Professional vs. Nonprofessional
Nov 2, 2011 by Julie
Towards the end of the class discussion on September 28 someone had touched on the idea that scientists do not tend to ask those suffering from an illness or disease to participate in the scientific discourse. I believe the comment was,
we don’t ask a diabetic about diabetes. What I would like to ask is: why not? While someone who suffers from a disease or disorder may not know the scientific causes of said illness, the person is certainly aware of the difficulties and variables to living with such illness. In this respect, shouldn’t their opinions matter? To illustrate my point, I came across this article a few months ago that nicely illustrates how scientists can gain valuable information from asking those diagnosed with the illness. The particular study (it’s a quick read) asked US military veterans diagnosed with post-traumatic stress disorder (PTSD) what was the hardest part of living with the disorder. The study’s purpose was
to examine which problems associated with PTSD actually correspond to lower quality of life, as indicated by the patient’s willingness to die sooner or to risk life-threatening treatment to relieve their symptoms.

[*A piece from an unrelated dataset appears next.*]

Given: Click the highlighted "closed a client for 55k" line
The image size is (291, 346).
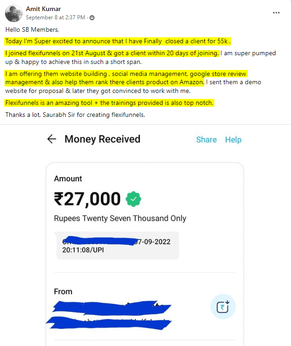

PTSD has been in the DSM (Diagnostic and Statistic Manual used in psychology/psychiatry) since the 1980s, why has it taken until 2011 to ask those who suffer from the disorder what they think? The benefits to such inquiry are numerous. For example, it allows researchers to know what symptoms are most troublesome for patients and thus can be treated first. Now while it is obvious that those who suffer from illness and disease may not be scientific professions, couldn’t they at least be considered professionals of living with the illness/disease? Doesn’t their opinion and experience count for something within appropriate studies?